* _IHRE AUFGABEN_:
• A. Prüfen Sie, ob die drei folgenden Aussagen zum Artikel über Zelllaser zutreffen. Antworten Sie jeweils mit Ja oder Nein und zitieren Sie die Textstelle, die darüber entscheidet.
(i) Zwei Forschergruppen in Schottland und den USA haben lebende Zellen in winzige Laserquellen umgewandelt.
(ii) Die neuen Ansätze sollen etablierte Lasertechniken ablösen.
(iii) Die Forscher sind bereits in der Lage, die Laser im menschlichen Fettgewebe zu aktivieren.
• B. Setzen Sie den Artikel über Zelllaser im Anschluss an die letzte Bildunterschrift mit einem Absatz im selben Stil fort.

* _AUSGANGSTEXT_:
━━━━

28.07.2015

Lebende Zellen als Laser

Anregung einer kohärenten Lichtemission dank implantierter Hohlraumresonatoren – mögliche Anwendung in Tumor- und Immunsystemforschung.

Feste, flüssige und gasförmige Medien lassen sich zum Aussenden von Laserlicht nutzen. Nun schafften es parallel zwei Forschergruppen in Schottland und den USA, sogar lebende Zellen zu winzigen Laserquellen umzuwandeln. Diese Ansätze werden nicht in Konkurrenz zu etablierten Lasertechniken treten. Doch bieten sie für die Medizin herausragende Möglichkeiten, um die Bewegung einzelner Tumor- oder Immun­abwehr­zellen zuverlässig verfolgen und deren Eigenschaften besser untersuchen zu können.

Abb.: Über eine Lichtfaser wird angeregendes Laserlicht in die Fettzellen einer Schweinehaut geleitet und emittiertes Laserlicht wieder aufgefangen. (Bild: M. Humar, S. H. Yun)

„Jeder Mensch trägt Millionen von Lasern in seinem Fettgewebe, die nur noch darauf warten, aktiviert zu werden“, sagt Matja Humar vom Wellmann Center for Photomedicine an der Harvard Medical School in Cambridge. Von diesem Ziel, dessen Nutzen durchaus in Frage gestellt werden kann, sind die Forscher allerdings noch weit entfernt. Doch eine neue Methode zur Untersuchung von wichtigen Prozessen in der Biomedizin lockt allemal.

Abb.: Mikroskopaufnahme einer Zelle mit Öltropfen, der als Mikroresonator wirkt. (Bild: M. Humar, S. H. Yun)

━━━━

* _VORLIEGENDE EINTRÄGE_:
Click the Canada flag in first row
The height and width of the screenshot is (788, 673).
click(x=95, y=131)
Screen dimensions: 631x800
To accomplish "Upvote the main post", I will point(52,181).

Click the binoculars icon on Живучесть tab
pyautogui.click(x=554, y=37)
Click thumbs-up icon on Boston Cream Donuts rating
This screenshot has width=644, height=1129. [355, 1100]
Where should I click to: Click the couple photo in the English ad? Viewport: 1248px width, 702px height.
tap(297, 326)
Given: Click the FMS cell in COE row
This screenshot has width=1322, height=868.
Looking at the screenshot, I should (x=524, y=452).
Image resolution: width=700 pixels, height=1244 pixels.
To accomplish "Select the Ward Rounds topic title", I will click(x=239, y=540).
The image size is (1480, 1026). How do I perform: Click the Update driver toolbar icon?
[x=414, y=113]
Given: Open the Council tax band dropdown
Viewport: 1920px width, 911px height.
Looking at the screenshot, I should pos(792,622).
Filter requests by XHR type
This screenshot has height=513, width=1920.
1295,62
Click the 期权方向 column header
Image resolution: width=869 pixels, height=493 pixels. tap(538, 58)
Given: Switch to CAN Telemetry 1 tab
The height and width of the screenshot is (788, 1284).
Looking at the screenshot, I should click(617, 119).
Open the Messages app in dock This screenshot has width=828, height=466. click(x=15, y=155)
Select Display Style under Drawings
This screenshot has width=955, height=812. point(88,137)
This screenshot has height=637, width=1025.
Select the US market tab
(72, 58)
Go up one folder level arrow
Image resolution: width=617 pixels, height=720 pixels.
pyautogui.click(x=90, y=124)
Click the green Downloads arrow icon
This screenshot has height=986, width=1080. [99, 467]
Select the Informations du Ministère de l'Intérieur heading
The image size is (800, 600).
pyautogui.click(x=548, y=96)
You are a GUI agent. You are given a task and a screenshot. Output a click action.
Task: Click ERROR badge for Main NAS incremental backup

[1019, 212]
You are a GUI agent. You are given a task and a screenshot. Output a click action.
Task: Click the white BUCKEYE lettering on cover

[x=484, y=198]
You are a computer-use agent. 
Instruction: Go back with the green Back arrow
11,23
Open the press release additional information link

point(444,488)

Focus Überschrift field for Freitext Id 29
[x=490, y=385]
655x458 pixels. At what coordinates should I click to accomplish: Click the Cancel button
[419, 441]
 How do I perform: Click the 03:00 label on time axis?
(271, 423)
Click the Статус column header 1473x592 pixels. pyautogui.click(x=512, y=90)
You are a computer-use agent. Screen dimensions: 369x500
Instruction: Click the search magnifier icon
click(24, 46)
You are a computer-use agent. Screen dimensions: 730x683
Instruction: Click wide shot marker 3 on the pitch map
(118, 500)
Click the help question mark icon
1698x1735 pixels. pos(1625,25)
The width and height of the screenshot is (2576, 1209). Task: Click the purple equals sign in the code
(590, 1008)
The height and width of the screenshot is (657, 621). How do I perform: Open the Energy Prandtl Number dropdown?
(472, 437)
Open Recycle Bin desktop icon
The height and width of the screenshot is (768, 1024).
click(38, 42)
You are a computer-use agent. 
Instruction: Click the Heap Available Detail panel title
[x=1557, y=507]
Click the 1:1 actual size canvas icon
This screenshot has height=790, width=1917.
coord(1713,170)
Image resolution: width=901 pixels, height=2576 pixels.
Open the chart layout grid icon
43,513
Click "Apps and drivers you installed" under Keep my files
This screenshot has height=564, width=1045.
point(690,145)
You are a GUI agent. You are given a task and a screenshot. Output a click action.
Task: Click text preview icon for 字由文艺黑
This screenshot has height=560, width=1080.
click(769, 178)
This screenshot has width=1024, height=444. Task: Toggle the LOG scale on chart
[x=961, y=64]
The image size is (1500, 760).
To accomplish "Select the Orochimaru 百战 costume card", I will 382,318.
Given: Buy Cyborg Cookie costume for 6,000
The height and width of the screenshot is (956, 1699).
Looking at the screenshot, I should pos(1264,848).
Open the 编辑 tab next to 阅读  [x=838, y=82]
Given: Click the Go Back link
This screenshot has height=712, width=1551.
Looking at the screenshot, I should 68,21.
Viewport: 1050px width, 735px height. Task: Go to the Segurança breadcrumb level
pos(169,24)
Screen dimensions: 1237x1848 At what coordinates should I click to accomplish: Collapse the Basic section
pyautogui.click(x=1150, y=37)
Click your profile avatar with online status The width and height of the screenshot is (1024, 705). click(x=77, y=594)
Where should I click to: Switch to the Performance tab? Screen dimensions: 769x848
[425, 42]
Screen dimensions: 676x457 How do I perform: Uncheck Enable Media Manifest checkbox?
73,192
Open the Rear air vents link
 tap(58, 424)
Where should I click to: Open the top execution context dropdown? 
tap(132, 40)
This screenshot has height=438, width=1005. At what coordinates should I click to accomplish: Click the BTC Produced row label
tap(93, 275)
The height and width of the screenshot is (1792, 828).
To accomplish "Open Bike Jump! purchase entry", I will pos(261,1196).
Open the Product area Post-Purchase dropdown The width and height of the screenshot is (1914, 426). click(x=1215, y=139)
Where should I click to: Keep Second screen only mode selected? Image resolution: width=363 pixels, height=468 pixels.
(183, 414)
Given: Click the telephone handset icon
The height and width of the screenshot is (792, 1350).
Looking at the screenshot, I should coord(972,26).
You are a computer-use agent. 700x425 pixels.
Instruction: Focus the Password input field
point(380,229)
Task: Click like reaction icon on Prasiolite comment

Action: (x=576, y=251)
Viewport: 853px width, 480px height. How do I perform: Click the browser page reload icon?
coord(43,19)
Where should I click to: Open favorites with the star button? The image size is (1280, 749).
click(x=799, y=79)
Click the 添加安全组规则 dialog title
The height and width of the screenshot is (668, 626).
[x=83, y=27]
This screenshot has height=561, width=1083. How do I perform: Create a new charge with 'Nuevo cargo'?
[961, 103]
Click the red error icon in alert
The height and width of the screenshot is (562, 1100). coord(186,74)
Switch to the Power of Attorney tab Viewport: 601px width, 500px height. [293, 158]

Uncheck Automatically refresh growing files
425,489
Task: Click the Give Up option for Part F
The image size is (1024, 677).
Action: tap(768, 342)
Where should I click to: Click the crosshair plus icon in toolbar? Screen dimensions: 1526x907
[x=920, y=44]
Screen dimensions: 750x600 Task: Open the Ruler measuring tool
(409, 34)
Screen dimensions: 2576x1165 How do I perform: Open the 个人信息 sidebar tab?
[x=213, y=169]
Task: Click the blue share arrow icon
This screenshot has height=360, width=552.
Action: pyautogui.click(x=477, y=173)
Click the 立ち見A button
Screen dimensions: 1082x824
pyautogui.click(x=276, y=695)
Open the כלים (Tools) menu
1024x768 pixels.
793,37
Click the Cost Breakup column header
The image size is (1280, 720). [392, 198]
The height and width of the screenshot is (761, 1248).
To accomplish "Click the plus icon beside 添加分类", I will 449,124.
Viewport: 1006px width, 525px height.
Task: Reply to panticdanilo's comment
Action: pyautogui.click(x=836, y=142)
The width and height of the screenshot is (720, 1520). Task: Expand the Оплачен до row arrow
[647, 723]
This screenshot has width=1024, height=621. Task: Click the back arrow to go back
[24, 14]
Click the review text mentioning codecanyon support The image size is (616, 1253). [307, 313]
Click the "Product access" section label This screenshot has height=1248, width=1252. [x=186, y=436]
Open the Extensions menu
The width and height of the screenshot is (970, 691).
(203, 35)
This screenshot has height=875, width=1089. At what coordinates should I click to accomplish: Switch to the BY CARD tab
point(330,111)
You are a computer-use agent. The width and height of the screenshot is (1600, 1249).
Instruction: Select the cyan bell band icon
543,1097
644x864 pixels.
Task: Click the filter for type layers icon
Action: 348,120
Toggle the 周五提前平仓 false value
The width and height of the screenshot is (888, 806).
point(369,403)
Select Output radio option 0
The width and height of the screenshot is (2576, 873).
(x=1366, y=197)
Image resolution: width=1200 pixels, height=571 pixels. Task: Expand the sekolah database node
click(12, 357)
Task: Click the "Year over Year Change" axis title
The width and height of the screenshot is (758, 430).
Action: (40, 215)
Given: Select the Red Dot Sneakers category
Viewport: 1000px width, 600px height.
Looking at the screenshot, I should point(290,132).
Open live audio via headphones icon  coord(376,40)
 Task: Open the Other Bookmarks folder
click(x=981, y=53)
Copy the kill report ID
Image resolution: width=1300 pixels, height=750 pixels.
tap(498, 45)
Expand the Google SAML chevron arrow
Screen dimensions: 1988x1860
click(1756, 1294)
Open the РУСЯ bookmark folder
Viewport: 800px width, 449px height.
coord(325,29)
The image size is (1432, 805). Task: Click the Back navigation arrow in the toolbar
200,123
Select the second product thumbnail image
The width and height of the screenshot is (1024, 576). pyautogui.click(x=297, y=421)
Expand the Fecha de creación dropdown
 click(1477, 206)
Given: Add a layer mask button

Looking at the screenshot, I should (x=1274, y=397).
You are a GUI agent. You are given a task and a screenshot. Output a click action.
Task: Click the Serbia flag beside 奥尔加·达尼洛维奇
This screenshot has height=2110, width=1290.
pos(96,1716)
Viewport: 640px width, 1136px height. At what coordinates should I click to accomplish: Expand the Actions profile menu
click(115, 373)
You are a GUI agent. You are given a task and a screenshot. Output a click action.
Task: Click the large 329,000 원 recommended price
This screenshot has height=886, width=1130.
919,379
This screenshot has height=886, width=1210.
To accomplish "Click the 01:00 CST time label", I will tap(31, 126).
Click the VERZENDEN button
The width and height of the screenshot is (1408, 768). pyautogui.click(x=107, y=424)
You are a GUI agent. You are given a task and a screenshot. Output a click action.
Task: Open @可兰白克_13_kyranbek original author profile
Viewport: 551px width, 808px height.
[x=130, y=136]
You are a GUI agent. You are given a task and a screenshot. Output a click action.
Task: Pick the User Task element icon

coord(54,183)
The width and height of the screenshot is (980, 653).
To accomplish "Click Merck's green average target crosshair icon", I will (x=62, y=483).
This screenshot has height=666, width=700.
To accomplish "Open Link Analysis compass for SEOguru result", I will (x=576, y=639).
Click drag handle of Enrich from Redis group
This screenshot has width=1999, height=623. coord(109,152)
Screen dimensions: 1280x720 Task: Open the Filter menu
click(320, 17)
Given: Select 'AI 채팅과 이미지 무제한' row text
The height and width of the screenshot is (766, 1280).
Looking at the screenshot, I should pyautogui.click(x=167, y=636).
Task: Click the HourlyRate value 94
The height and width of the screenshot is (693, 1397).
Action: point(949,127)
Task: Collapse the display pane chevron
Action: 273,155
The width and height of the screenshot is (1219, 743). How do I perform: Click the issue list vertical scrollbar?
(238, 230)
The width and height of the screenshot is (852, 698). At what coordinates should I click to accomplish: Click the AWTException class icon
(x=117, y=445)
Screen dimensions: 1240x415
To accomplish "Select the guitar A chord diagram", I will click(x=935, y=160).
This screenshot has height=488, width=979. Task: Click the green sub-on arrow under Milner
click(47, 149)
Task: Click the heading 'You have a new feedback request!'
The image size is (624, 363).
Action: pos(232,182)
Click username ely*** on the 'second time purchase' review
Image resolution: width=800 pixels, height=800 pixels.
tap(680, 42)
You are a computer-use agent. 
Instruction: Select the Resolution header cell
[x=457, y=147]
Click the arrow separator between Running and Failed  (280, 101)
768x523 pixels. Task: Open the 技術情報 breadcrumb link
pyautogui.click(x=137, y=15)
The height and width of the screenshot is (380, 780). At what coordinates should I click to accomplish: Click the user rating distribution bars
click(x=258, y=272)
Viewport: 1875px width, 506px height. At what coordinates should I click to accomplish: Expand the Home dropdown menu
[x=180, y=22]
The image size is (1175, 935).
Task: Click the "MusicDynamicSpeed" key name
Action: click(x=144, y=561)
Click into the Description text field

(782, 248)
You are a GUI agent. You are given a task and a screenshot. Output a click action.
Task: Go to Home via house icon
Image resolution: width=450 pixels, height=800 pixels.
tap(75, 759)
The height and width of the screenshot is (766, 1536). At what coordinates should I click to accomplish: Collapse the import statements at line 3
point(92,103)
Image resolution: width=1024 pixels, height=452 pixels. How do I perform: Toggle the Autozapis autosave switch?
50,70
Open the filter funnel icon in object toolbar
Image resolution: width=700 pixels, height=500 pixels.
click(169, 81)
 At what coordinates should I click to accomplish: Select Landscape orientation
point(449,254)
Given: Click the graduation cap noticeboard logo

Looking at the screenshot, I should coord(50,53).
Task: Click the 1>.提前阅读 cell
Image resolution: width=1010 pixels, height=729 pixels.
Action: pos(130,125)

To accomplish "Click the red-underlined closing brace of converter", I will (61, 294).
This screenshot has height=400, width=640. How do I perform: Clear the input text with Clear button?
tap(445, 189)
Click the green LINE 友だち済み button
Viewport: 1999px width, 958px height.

━━━━

* _LÖSUNGEN_:
• A.
(i) Ja: „Nun schafften es parallel zwei Forschergruppen in Schottland und den USA, sogar lebende Zellen zu winzigen Laserquellen umzuwandeln.“
(ii) Nein: „Diese Ansätze werden nicht in Konkurrenz zu etablierten Lasertechniken treten.“
(iii) Nein: „Von diesem Ziel, dessen Nutzen durchaus in Frage gestellt werden kann, sind die Forscher allerdings noch weit entfernt.“

• B.
Zusammen mit seinem Kollegen Seok Hyun Yun kultivierte Humar verschiedene Tumorzelltypen. In diese injizierten sie geringe Mengen eines Polyphenyletheröls (PPE) mit geringer Viskosität und einem Brechungsindex von n=1,69. Die mit einem Fluoreszenz­farbstoff angereicherten Öltropfen mit Durchmessern zwischen 4 und 20 Mikrometern dienten in der Zelle als optische Mikro­resonatoren. Angeregt mit schwachen und kurzen Laserpulsen von (535 Nanometer, 5 Nanosekunden) konnten die Forscher eine Emission von rotem Laserlicht beobachten. Diese Versuche wiederholten sie mit Fettzellen. Über das variable Emissions­spektrum zwischen 605 und 625 Nanometern Wellenlänge konnten sie auf Änderung des Zellinnendrucks mit einer Empfindlichkeit von 20 Piconewton pro Quadrat­mikrometer schließen.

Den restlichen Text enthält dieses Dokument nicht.